During electrophoretic transfer, the gel and a membrane (commonly nitrocellulose or PVDF) are placed in a “sandwich” with filter papers and sponges. This assembly is submerged in a transfer buffer within an apparatus. An electric field drives negatively charged proteins from the gel onto the membrane, where they bind.
Proper transfer is important for successful downstream detection. Factors like membrane type, pore size, transfer buffer composition, and electric current duration and strength influence efficiency. PVDF membranes have higher binding capacity for low-abundance proteins, while nitrocellulose is often used for proteins of low to mid-range molecular weights.
Identifying Target Proteins with Antibodies
With proteins immobilized on the membrane, the next stage is identifying the protein of interest using antibodies. First, the membrane is blocked to prevent non-specific antibody binding. This is done by incubating it with a solution containing non-specific proteins, such as non-fat dry milk or bovine serum albumin (BSA).
Following blocking, the membrane is incubated with a primary antibody. This antibody is designed to recognize and bind to a unique site, called an epitope, on the target protein. After incubation, unbound primary antibodies are washed away to reduce background signal.
Next, a secondary antibody is introduced. This antibody does not bind directly to the target protein but binds specifically to the primary antibody. Secondary antibodies are conjugated to an enzyme, such as horseradish peroxidase (HRP) or alkaline phosphatase (AP). This enzyme component is essential for the final detection step.
For detection, a substrate solution is added that reacts with the enzyme conjugated to the secondary antibody. For HRP, a common detection method is chemiluminescence, where the substrate reacts with HRP to produce light. This light emission is then captured by a digital imager or X-ray film, generating a visible signal that indicates the presence and location of the target protein on the membrane.
Analyzing and Interpreting Results
After detection, the Western Blot membrane displays bands corresponding to the target protein. Analyzing these bands provides information about the protein’s presence, approximate molecular size, and relative abundance. The position of a band relative to molecular weight markers confirms the protein’s size.
The intensity or darkness of a band is proportional to the amount of target protein present. Researchers quantify this intensity using image analysis software to compare protein levels across different experimental conditions.

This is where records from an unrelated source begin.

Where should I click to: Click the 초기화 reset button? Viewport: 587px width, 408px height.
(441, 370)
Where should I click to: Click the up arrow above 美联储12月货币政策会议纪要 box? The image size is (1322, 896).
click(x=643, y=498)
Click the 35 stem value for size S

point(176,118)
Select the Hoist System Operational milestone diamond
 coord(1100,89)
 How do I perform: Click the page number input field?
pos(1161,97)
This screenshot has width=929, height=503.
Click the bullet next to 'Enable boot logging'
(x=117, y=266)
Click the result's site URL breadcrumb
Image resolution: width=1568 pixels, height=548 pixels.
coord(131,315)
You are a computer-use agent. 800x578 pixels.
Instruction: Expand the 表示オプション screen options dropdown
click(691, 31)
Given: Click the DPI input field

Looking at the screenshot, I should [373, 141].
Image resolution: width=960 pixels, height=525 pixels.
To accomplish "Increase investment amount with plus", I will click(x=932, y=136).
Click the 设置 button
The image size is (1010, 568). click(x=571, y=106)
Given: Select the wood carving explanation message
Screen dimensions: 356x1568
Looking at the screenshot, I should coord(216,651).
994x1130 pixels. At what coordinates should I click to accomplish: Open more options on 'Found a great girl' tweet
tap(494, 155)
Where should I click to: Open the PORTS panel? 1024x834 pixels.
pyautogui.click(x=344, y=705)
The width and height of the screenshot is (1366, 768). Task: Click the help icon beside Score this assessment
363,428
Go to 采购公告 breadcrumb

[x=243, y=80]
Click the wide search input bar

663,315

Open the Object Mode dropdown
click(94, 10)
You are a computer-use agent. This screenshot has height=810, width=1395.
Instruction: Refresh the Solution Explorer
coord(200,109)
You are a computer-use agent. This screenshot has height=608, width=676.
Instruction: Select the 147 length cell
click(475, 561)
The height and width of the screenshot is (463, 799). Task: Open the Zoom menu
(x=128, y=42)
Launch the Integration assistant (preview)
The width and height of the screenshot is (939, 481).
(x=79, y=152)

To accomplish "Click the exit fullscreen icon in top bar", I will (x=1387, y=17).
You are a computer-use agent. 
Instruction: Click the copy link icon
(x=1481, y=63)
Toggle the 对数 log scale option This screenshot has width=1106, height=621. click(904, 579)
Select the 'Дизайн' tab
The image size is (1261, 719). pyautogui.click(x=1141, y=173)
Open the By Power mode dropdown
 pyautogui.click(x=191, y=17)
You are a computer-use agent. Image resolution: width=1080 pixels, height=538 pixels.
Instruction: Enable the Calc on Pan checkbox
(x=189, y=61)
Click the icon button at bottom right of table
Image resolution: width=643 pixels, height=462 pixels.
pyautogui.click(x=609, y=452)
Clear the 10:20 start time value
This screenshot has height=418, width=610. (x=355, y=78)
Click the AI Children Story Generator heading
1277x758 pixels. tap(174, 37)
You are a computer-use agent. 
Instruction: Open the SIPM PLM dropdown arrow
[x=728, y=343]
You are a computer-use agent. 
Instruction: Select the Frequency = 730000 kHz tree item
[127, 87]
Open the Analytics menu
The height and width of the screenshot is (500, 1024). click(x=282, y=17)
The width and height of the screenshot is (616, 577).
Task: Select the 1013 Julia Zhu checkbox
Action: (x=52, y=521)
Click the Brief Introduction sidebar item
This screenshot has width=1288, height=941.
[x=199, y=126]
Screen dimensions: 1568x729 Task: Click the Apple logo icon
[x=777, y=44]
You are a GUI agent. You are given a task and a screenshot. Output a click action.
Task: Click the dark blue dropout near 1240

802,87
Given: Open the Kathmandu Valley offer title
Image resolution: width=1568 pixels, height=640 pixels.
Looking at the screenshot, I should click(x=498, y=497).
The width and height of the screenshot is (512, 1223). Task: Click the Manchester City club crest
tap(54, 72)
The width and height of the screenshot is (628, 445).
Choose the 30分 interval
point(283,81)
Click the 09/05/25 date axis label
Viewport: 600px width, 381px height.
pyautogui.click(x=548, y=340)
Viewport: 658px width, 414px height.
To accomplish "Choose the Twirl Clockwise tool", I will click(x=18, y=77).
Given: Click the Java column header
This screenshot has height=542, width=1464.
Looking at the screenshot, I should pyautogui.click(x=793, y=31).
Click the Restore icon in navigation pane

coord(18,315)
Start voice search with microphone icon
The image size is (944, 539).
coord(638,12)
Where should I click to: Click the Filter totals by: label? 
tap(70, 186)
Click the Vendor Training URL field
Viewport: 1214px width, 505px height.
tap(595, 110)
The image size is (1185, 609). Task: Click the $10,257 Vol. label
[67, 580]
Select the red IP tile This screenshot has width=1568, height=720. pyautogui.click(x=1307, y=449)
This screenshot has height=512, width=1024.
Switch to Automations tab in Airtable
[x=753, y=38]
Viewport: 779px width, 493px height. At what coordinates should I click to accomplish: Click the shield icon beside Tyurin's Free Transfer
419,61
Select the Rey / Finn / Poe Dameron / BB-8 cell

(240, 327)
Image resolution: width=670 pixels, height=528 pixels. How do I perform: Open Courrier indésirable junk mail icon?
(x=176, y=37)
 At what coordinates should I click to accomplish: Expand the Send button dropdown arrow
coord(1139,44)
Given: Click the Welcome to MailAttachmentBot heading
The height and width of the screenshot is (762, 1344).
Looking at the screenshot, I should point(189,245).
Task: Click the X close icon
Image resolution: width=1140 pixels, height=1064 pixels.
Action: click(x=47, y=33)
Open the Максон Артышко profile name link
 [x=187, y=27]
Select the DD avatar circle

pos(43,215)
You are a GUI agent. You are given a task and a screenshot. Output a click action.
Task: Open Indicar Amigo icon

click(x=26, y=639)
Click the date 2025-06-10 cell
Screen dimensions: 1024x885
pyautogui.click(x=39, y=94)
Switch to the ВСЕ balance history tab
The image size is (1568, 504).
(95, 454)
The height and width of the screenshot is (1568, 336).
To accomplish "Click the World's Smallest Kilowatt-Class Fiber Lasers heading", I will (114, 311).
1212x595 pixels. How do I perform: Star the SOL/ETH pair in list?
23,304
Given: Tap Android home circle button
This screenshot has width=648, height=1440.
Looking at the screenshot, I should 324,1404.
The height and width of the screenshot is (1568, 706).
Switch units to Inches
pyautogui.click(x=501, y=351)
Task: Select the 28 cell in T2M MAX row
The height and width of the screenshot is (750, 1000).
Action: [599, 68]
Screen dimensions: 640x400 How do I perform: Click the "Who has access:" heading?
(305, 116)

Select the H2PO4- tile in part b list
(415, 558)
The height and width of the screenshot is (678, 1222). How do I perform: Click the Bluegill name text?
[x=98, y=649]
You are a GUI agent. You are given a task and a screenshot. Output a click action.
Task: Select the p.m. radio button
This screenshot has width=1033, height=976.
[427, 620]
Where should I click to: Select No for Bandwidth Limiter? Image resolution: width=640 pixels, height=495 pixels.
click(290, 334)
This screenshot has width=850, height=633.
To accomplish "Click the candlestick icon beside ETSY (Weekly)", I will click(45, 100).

To ensure accurate comparisons, equal protein loading in each lane is verified by using a loading control.
A loading control detects a housekeeping protein, expressed consistently across all samples, to normalize the signal. This helps account for variations in sample loading or transfer efficiency. The absence of an expected band, or appearance of bands at unexpected sizes, can indicate issues like lack of protein, antibody specificity problems, or protein modifications.